Wearable Triboelectric Visual Sensors for Tactile Perception

Tactile sensors with visible light feedback functions, such as wearable displays and electronic skin and biomedical devices, are becoming increasingly important in various fields. However, existing methods cannot meet the application requirements for the tactile perception of intensity feedback and extended intersection due to their limited light‐mapping performance and insufficient portability. Herein, a freely constructible self‐powered visual tactile sensor is proposed, which consists of a high‐output triboelectric nanogenerator (TENG) and a visual light source.
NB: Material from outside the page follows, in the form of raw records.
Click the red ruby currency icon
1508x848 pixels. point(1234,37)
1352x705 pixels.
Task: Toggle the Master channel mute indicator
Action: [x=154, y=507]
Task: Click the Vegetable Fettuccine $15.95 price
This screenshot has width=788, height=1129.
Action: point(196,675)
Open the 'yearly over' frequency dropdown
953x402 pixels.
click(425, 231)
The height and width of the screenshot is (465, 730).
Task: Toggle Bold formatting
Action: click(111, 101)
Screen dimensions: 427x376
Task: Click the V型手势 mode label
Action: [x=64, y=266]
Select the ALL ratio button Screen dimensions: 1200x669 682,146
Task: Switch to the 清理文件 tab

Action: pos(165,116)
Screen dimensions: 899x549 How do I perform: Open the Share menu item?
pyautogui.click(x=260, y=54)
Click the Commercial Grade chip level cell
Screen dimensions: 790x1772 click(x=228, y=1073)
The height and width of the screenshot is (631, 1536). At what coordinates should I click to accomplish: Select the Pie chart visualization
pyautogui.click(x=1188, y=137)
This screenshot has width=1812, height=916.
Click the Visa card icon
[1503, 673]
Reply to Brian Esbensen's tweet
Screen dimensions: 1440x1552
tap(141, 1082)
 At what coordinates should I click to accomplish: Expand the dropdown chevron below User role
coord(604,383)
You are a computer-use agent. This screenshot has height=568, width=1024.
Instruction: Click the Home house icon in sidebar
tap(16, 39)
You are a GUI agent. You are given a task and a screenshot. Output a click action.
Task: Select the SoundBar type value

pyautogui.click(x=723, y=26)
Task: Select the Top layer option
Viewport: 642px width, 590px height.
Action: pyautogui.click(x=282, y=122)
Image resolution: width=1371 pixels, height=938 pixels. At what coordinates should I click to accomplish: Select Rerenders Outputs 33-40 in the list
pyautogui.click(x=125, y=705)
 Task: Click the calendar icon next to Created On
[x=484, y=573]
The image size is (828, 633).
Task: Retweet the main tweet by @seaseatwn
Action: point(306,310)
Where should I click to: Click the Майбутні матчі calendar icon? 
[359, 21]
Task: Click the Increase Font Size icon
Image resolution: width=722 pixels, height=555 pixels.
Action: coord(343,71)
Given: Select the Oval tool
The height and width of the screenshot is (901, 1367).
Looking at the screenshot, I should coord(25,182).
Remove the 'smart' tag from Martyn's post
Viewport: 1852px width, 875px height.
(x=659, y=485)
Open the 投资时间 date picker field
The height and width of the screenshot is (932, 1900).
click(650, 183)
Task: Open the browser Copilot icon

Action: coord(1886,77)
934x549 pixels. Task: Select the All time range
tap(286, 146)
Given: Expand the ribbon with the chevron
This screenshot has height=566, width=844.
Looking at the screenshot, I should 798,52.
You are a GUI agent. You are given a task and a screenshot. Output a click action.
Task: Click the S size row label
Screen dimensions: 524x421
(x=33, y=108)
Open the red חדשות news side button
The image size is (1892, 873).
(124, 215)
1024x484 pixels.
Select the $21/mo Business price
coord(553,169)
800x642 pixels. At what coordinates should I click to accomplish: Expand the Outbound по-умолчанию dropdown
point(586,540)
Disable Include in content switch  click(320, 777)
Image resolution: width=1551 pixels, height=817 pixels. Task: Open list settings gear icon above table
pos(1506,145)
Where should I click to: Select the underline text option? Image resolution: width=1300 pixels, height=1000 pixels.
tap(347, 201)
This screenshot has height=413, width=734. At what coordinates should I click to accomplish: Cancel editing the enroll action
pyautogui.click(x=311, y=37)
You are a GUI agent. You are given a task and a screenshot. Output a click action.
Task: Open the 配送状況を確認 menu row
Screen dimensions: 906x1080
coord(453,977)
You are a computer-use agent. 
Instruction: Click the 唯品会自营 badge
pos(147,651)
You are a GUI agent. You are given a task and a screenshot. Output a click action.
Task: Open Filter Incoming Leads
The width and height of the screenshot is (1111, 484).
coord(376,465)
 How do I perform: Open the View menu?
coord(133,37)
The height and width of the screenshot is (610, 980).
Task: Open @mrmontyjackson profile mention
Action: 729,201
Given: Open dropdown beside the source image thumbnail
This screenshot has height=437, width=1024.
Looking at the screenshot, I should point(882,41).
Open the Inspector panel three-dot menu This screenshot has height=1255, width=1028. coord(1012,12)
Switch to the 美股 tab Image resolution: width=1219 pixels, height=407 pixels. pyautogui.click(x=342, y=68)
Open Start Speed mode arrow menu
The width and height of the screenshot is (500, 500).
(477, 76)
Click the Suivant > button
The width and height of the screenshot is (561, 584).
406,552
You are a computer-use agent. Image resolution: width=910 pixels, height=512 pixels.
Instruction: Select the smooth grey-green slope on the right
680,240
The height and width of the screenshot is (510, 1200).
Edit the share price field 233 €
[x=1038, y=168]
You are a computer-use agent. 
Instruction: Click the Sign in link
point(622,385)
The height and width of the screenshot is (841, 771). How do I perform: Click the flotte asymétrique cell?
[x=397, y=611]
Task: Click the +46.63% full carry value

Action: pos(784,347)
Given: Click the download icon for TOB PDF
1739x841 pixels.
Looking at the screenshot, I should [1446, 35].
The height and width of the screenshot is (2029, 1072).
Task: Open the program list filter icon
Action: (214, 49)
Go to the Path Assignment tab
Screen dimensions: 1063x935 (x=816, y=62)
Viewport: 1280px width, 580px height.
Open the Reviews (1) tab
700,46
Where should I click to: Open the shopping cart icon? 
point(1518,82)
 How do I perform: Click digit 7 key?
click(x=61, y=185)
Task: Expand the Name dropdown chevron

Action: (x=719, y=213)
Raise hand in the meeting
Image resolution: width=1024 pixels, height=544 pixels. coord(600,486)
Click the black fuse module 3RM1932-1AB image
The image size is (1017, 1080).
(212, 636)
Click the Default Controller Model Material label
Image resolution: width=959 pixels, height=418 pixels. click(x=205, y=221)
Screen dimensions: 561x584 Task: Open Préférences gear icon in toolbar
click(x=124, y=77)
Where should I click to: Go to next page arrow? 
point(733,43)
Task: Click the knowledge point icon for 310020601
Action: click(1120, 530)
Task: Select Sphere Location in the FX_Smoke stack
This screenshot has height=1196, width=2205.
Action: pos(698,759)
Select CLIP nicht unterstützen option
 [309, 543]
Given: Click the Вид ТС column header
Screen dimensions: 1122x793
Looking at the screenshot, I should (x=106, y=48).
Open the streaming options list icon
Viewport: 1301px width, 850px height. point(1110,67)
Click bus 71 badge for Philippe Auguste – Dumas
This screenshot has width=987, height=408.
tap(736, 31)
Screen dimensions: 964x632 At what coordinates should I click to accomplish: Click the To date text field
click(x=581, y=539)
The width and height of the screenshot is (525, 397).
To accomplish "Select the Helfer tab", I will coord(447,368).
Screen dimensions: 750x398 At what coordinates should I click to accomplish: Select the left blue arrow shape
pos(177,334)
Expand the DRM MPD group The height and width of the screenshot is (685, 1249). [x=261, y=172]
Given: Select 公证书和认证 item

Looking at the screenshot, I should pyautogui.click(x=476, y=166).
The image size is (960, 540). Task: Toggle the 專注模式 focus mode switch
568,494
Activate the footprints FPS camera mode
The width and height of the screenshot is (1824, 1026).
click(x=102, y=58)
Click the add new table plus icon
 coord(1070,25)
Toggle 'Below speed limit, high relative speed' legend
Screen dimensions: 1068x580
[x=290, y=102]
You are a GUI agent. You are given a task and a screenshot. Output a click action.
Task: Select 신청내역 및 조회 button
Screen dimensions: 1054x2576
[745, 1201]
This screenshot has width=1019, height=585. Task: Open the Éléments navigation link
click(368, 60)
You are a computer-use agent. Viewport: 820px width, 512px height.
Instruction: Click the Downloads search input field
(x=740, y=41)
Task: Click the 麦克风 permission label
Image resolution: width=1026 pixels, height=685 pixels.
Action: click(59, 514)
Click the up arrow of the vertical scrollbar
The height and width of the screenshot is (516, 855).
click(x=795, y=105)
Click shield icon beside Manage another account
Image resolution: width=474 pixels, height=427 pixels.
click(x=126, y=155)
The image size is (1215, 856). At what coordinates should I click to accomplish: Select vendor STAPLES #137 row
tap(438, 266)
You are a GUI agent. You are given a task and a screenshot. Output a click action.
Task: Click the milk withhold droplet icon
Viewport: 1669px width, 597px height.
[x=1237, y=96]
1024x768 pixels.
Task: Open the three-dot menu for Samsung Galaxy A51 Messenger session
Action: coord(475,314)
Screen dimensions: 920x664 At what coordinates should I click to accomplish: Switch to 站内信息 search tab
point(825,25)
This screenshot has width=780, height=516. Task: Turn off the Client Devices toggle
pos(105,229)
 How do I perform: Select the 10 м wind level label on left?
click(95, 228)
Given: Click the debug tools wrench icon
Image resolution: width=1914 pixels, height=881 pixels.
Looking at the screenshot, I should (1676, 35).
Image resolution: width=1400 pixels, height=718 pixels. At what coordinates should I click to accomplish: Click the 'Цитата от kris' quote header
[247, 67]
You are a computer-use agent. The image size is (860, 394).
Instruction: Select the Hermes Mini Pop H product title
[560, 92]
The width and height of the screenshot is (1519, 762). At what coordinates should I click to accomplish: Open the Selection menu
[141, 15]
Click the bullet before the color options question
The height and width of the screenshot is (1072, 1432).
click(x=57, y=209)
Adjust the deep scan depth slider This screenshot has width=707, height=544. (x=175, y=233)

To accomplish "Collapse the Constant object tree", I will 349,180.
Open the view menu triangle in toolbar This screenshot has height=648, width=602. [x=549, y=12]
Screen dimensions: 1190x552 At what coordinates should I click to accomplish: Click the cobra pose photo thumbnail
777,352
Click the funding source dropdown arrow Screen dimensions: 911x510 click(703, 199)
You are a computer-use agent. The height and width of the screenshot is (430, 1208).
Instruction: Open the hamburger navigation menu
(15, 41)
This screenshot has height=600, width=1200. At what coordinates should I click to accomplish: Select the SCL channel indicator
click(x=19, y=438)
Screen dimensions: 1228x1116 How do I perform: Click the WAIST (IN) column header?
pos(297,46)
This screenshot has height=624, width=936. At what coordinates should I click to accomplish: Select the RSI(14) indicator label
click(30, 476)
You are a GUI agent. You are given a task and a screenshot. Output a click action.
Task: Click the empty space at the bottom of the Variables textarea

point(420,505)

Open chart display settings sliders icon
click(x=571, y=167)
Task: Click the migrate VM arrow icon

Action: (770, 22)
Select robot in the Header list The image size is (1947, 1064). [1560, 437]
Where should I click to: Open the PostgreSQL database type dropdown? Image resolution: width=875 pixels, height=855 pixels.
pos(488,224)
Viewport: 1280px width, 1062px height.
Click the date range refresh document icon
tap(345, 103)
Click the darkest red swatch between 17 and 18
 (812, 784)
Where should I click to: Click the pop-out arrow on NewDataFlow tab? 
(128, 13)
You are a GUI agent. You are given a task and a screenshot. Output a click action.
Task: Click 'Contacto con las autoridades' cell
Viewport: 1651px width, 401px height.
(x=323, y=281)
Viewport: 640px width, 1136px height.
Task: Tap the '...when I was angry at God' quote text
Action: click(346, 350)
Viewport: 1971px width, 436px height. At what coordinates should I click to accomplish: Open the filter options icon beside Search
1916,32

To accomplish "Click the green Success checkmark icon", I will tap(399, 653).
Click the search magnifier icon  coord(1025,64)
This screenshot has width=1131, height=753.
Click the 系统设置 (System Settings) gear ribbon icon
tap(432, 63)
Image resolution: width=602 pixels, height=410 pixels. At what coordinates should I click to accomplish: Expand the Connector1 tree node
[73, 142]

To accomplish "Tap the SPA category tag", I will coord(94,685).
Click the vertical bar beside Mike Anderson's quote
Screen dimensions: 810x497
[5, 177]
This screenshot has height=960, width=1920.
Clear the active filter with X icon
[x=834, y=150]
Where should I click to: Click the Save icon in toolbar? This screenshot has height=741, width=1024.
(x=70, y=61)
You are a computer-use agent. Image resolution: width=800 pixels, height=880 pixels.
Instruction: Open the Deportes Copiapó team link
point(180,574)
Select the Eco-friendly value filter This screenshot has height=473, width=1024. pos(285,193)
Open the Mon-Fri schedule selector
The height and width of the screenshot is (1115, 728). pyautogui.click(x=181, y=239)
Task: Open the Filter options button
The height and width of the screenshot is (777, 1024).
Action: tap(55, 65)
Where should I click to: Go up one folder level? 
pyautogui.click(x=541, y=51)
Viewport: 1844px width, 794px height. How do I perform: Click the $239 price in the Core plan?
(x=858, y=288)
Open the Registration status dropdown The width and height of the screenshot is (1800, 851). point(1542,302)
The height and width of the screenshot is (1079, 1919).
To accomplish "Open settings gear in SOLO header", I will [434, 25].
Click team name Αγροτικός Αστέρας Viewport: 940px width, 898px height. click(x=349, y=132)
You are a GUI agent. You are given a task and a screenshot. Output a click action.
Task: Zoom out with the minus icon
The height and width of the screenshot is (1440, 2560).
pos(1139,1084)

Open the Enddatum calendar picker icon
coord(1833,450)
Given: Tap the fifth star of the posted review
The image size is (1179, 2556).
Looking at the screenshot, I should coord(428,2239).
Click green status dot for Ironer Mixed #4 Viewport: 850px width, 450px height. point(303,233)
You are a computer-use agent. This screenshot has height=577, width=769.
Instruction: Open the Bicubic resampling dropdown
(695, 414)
The transferred charge of the TENG is enhanced to 746 nC by the structural design of the triboelectric material and device, which can easily drive the light source to generate a light signal with a brightness of 9.8 cd m−2. Notably, the application of the TENG enables to realization visual sensing of the palm‐grasp state and strength feedback without an external power supply. This visual feedback and power‐free tactile sensors are expected to have potential application in the field of artificial intelligence as a new interactive medium for smart protective clothing and robotics. In this study, a self‐powered wearable visual tactile sensor is developed, which realized the portability of wearable devices. The tactile information is readily converted into visible light signals (9.8 cd m−2) owing to the high‐power density (2.1 W m−2) of the triboelectric nanogenerator (TENG), which is 4.4 times higher than the output performance of the vertical contact‐separation type TENG.